Vitis Unified Software Platform Documentation: Application Acceleration Development (UG1393)

Document ID
UG1393
Release Date
2023-07-17
Version
2023.1 English
It is possible for the kernels to hang due to bad AXI transactions between the kernels and the memory controller. To debug these issues, it is required to instrument the kernels.
  1. The Vitis core development kit provides two options for instrumentation to be applied during v++ linking (--link). Both of these options add hardware to your implementation, and based on resource utilization it might be necessary to limit instrumentation.
    1. Add Lightweight AXI Protocol Checkers (lapc). These protocol checkers are added using the -–debug.protocol option, as explained in --debug Options. The following syntax is used:
      --debug.protocol <compute_unit_name>:<interface_name>
      In general, the <interface_name> is optional. If not specified, all ports on the CU are expected to be analyzed. The --debug.protocol option is used to define the protocol checkers to be inserted. This option can accept a special keyword, all, for <compute_unit_name> and/or <interface_name>.
      Note: Multiple --debug.xxx options can be specified in a single command line, or configuration file.
    2. Adding Performance Monitors (am, aim, asm) enables the listing of detailed communication statistics (counters). Although this is most useful for performance analysis, it provides insight during debugging on pending port activities. The Performance Monitors are added using the --profile option as described in --profile Options. The basic syntax for the --profile option is:
      --profile.data <krnl_name>|all:<cu_name>|all:<intrfc_name>|all:<counters>|all
      Three fields are required to determine the specific interface to attach the performance monitor to. However, if resource consumption is not an issue, the keyword all lets you apply the monitoring to all existing kernels, compute units, and interfaces with a single option.
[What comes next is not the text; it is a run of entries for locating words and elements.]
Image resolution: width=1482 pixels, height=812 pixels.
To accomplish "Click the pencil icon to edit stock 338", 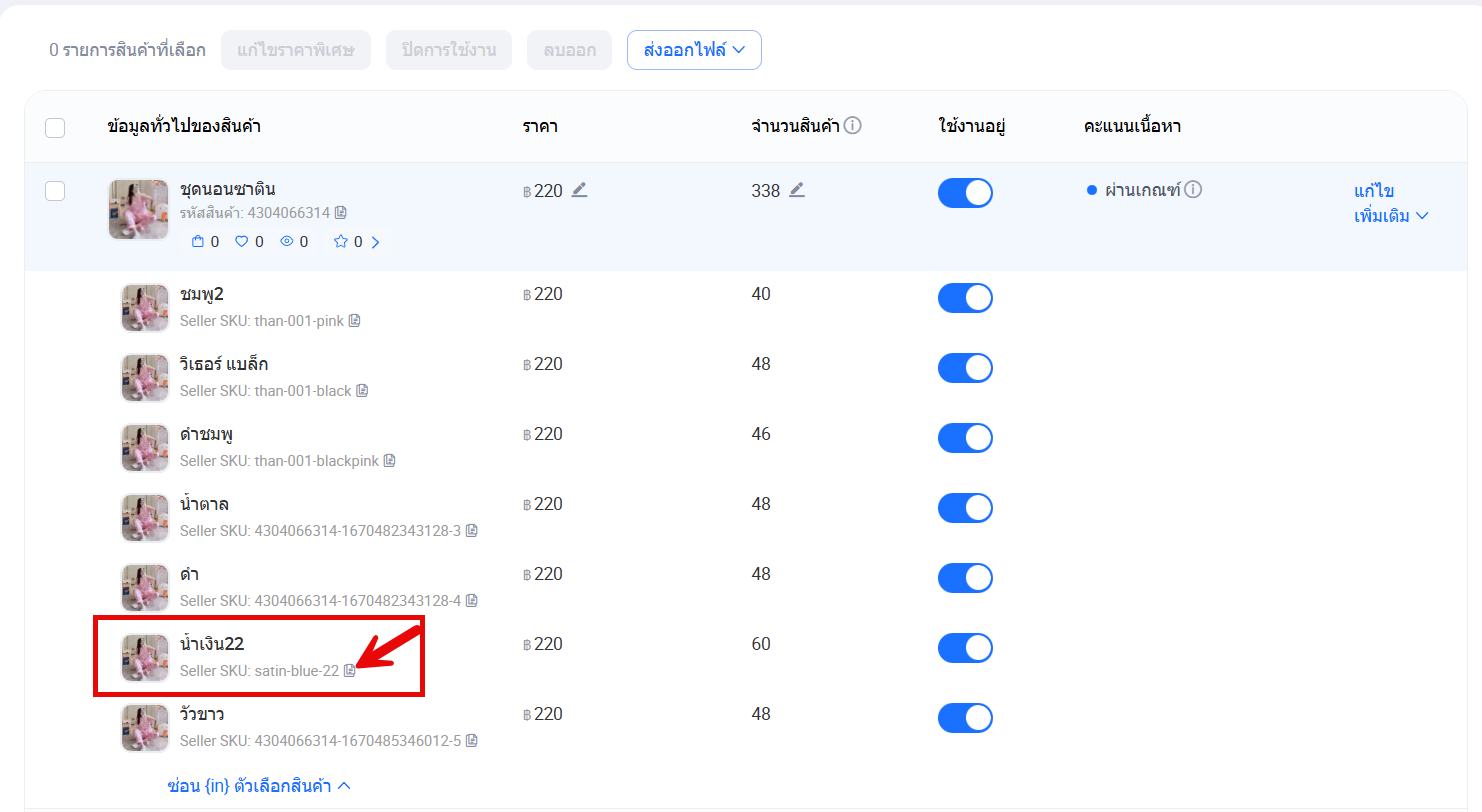I will coord(796,190).
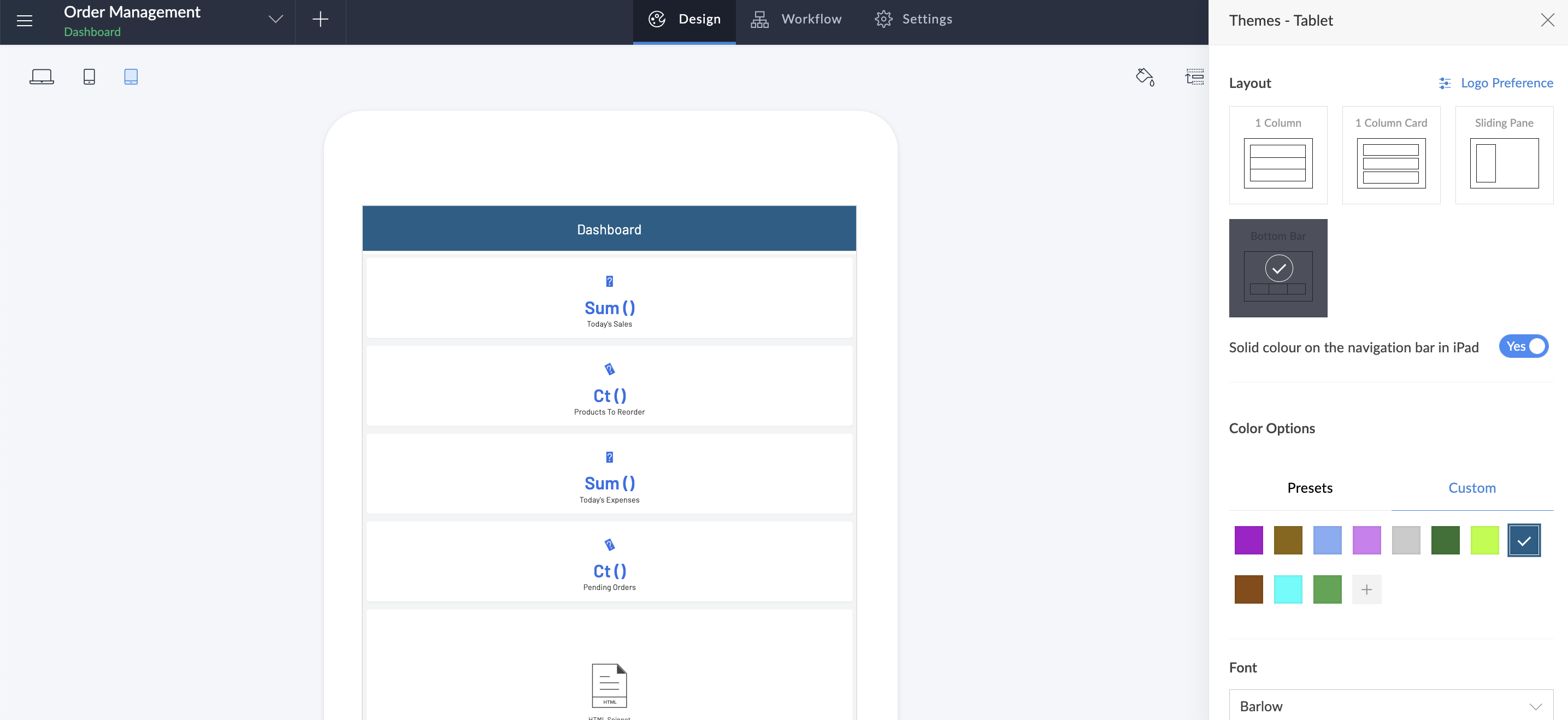Switch to phone preview device icon
Viewport: 1568px width, 720px height.
[x=89, y=76]
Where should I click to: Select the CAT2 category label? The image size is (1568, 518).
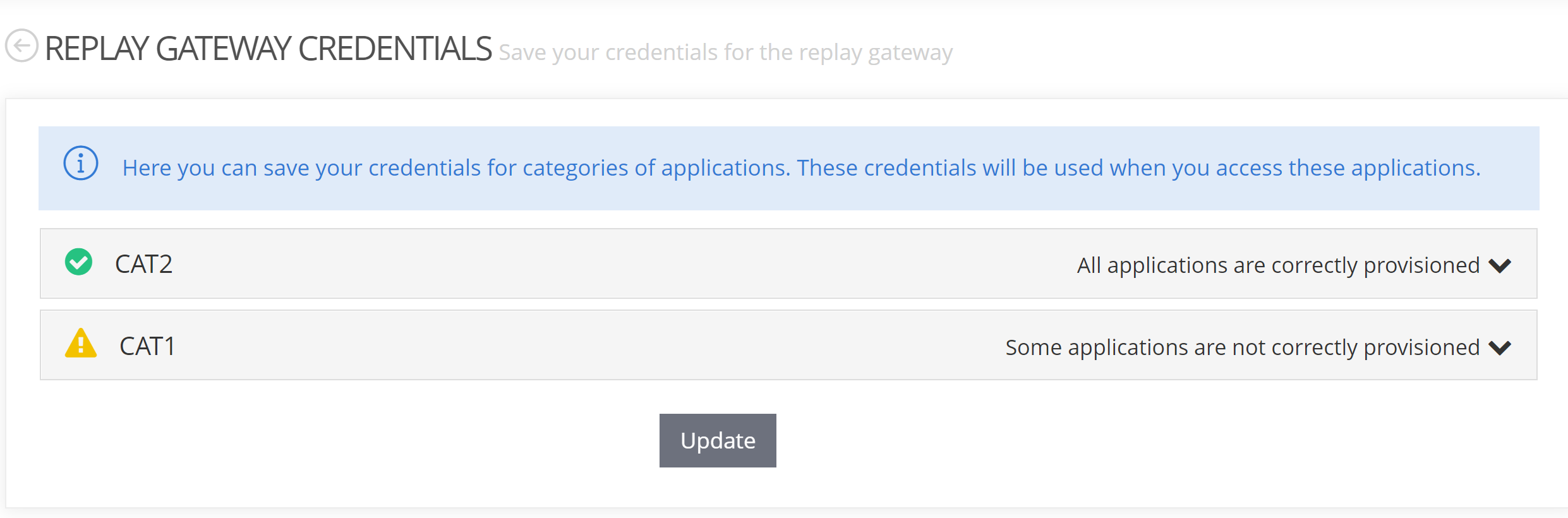(143, 264)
Otherwise, you can specify the kernel_name, cu_name, and interface_name explicitly to limit instrumentation.
      The last option, <counters>|all, allows you to restrict the information gathering to just counters for large designs, while all (default) includes the collection of actual trace information.
      Note: Multiple --profile options can be specified in a single command line, or configuration file.
      [profile]
      dataernel1:cu1:m_axi_gmem0 
      dataernel1:cu1:m_axi_gmem1 
      dataernel2:cu2:m_axi_gmem
      
  2. When the application is rebuilt, rerun the host application using the xclbin with the added AIM IP and LAPC IP.
  3. When the application hangs, you can use xbutil examine to check for any errors or anomalies.
  4. Check the AIM output:
    • Run the following command a couple of times to check if any counters are moving. If they are moving then the kernels are active.
      xbutil examine -d <bdf> -r debug-ip-status -e aim
      Tip: Testing AIM output is also supported through GDB debugging using the command extension xstatus aim.
    • If the counters are stagnant, the outstanding counts greater than zero might mean some AXI transactions are hung.
  5. Check the LAPC output:
    • Run the following command to check if there are any AXI violations.
      xbutil examine -d <bdf> -r debug-ip-status -e lapc
      Tip: Testing LAPC output is also supported through GDB debugging using the command extension xstatus lapc.
    • If there are any AXI violations, it implies that there are issues in the kernel implementation.